The Sochi Olympics open at week's end, and mainstream media issue alarmist warnings that Russian security services will hack every spectator's devices. A bit breathless, but wariness and pessimism are surely justified (as they are, to a lesser extent, wherever one travels).
Reports circulate that Britain's GCHQ counterattacked Anonymous with a denial-of-service campaign. This week's earlier reports that GCHQ and NSA hacked a Belgian academic cryptographer are undermined by the purported victim, who calls de Standaard's evidence inconclusive and its conclusions premature.

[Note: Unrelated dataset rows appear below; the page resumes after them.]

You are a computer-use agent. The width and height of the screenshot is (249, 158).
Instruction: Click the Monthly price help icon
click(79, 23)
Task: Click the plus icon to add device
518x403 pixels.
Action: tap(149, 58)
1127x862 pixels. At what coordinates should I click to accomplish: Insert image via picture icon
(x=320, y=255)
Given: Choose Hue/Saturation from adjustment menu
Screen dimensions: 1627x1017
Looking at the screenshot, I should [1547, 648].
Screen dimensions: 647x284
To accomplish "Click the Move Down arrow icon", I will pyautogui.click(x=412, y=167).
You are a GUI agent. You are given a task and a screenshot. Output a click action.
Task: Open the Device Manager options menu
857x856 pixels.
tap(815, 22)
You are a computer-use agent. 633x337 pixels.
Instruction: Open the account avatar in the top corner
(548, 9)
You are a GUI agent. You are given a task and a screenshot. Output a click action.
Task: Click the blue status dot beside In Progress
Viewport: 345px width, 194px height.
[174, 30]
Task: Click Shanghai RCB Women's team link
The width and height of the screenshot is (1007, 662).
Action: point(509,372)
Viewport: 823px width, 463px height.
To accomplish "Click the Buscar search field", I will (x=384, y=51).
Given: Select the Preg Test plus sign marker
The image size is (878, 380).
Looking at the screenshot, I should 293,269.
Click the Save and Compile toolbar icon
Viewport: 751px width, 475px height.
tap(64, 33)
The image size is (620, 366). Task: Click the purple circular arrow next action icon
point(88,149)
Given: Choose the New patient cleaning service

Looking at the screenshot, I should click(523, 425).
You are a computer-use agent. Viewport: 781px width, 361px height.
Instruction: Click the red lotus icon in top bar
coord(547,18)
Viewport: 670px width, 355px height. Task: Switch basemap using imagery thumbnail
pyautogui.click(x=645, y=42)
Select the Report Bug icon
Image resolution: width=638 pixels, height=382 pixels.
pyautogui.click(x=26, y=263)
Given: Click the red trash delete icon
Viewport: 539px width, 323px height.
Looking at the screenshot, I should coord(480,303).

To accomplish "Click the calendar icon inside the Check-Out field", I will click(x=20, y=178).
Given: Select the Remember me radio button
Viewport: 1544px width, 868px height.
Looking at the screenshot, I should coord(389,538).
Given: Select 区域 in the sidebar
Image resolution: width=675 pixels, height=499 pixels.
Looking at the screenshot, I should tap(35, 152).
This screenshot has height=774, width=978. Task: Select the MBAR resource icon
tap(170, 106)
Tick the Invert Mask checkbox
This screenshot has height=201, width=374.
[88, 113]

The Target breach took longer to contain than previously thought. Stolen card data are turning up in the hands of Eastern European criminals (some of whose governments may, allege FireEye and Damballa, be offering the gangs protection). US retailers lament before the Senate that the cyber criminals seem to have the upper hand. Target, meanwhile, works on a more secure pay card.
Coders in Belarus claim to have written portions of the US Affordable Health Care Act (a.k.a. Obamacare) site. Questioned about whether this indicates vulnerability, US officials deny contractors used Belarusian software. (Observers claim, however, that some US Government IT contractors have outsourced portions of other projects to coders in former Soviet republics.)
Prolexic claims denial-of-service attacks can be used to manipulate stock prices.
Researchers demonstrate IFrame injection attacks via PNG image metadata.
Adobe issues an emergency Flash patch.
IBM, Microsoft, UCLA, and MIT researchers report crypto breakthroughs.
US Representative Sensenbrenner says Congress will curtail bulk metadata collection.
Colombia investigates allegations of army surveillance of FARC talks.